Two C-terminal RYR1 mutations linked to MH were also selected: T4826I and H4833Y. Both have been identified in New Zealand Maori MH families and clearly co-segregate in MHS patients who showed strong positive reactions during the IVCT [Anderson, et al., 2008; Brown, et al., 2000]. Functional studies have also been performed for the T4826I mutation using rabbit RYR1 cDNA and for the H4833Y mutation using human B lymphocytes showing their hypersensitivity to agonists [Anderson, et al., 2008; Yang, et al., 2003]. At the time the H4833Y mutation was selected for the current work, the functional study using B lymphocytes had not been started. These four mutations are located in the N-terminal hotspot region 1 or C-terminal region 3, respectively. Comparison of several RYR1 mutations from each hotspot region using the same experimental conditions may be of use in showing that RYR1 mutations linked to MH have similar hypersensitivity against drugs regardless of the location of the mutations. Mutants with RYR1 mutations from hotspot region 2, however, were not constructed because of the difficulties associated with cloning after mutagenesis. Site-directed mutagenesis using the MEGAWHOP technique [Miyazaki and Takenouchi, 2002] requires PCR amplification using a plasmid as a template. An RYR1 fragment insert in the template plasmid should not be larger than 3 kb for successful and correct elongation.

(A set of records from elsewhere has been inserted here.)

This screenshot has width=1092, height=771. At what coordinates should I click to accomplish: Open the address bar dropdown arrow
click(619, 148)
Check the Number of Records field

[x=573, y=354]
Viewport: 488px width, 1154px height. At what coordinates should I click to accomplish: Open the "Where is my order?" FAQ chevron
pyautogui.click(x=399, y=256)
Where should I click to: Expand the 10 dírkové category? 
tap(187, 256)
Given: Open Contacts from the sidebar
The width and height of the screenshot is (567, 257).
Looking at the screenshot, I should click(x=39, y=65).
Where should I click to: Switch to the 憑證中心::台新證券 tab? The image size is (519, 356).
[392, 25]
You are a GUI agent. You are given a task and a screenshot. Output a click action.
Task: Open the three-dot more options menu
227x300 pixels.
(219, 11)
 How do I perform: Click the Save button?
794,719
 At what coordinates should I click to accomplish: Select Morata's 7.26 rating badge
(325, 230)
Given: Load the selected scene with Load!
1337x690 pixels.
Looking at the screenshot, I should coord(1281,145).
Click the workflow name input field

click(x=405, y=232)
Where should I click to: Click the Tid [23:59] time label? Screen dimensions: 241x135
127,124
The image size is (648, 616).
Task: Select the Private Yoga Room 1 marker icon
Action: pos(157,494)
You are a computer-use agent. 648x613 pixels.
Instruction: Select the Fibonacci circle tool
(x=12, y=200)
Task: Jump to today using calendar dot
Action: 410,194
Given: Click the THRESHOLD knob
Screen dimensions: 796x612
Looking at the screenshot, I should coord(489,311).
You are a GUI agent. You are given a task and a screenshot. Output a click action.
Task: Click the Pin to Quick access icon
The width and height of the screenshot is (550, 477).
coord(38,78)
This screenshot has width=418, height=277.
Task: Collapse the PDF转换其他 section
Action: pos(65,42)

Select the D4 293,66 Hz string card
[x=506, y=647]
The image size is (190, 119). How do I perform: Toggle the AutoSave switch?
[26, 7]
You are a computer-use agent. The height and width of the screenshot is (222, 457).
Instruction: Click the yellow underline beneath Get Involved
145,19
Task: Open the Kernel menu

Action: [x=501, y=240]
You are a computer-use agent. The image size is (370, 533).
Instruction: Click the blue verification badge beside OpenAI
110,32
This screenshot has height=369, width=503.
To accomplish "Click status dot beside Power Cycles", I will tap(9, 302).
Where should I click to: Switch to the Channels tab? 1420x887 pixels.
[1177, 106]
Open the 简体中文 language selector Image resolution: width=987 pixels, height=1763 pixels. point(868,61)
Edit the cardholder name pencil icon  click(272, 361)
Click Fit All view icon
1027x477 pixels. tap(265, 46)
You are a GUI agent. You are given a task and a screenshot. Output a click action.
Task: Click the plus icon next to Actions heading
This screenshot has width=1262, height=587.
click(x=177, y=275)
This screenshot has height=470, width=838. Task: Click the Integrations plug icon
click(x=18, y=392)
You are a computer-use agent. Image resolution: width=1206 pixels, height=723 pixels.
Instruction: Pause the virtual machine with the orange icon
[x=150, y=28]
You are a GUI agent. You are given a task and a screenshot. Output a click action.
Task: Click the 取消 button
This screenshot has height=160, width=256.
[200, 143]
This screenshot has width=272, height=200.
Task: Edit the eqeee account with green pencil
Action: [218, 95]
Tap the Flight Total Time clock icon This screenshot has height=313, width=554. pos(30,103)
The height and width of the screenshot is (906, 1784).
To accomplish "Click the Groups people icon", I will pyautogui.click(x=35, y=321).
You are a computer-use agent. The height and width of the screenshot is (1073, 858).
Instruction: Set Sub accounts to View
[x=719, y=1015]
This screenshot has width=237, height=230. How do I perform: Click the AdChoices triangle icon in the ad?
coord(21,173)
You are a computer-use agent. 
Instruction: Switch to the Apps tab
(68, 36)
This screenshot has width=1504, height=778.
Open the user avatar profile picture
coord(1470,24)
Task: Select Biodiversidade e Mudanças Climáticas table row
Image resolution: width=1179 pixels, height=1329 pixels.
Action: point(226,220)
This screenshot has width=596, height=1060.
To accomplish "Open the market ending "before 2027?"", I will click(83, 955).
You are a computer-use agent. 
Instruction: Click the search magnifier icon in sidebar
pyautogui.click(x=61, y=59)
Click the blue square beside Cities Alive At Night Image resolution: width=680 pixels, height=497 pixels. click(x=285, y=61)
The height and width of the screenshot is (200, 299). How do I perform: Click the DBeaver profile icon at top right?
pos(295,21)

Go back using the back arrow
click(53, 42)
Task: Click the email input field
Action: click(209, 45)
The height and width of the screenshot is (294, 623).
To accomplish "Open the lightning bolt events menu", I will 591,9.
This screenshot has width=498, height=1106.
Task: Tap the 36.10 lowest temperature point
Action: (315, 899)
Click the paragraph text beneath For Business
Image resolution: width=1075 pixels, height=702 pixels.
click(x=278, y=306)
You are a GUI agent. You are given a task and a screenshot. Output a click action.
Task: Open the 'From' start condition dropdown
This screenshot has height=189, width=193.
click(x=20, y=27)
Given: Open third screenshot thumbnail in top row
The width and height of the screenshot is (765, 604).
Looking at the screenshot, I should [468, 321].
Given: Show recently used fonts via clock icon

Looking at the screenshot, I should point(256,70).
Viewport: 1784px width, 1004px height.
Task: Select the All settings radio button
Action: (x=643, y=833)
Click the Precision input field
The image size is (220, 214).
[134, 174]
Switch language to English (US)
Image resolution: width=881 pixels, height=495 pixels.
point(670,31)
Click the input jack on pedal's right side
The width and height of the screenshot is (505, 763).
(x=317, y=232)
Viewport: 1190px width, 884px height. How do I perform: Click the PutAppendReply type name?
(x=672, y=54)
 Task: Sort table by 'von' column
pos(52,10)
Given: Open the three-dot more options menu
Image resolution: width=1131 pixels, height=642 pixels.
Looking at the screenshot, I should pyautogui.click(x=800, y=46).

The pBSXC+ (2.7 kb insert) and pBSH+ (2.2 kb) subclones were used as templates for N-terminal (hotspot region 1) or C-terminal (hotspot region 3) mutations, respectively. It was not feasible, however, to design a subclone which contained a ~3 kb fragment covering the central hotspot region 2 because of unavailability of unique restriction enzyme sites. The pBSHK+ (4.5 kb) and pBSKO+ (5.8 kb) subclones cover region 2, but each is too large for use as a PCR template. The pBSKS+1177 (1.2 kb) or pBSKCII+ (2.7 kb) may be suitable to be used for mutagenesis of mutations located on region 2 although there are many subsequent steps of subcloning to construct pcRYR1+mutation after mutagenesis. Hence, MH mutations located only in either

region 1 or region 3 were selected in this study.

Functional studies for CCD mutations have recently been reported using the rabbit cDNA or transgenic mice [Durham, et al., 2008; Lynch, et al., 1999]. Two C-terminal CCD mutations I4898T and G4898R were selected in this study to compare with MH mutations under the same experimental conditions. Both mutations are common CCD mutations which have been identified only in CCD patients and not in MH families. All mutations selected in this study have been used for previous functional studies. While the work carried out may not have produced new data, this is the first study using human RYR1 cDNA. Nevertheless it is important to establish experimental procedures for cloning, mutagenesis, and protein expression for future work using other novel or uncharacterised RYR1 mutations. Some other RYR1 mutations including R44C, R401C and R533C were also selected but were not used for functional analyses in this study because of lack of time. Only mutagenesis was completed for some mutations such as G341R and mutagenesis and cloning was completed but [3H]ryanodine binding assays were not performed for some mutations such as R44C. These mutations have been identified previously, but functional analyses have not yet been reported. The common mutations used in previous studies such as R163C were intended as positive controls to validate the human RYR1 cDNA clone and establish its utility prior to analysing uncharacterised mutations. Further analyses of the other mutations already prepared by mutagenesis and cloned into the full-length human

RYR1 cDNA may be of interest for future work. This study provides a positive control for future studies using human RYR1 cDNA.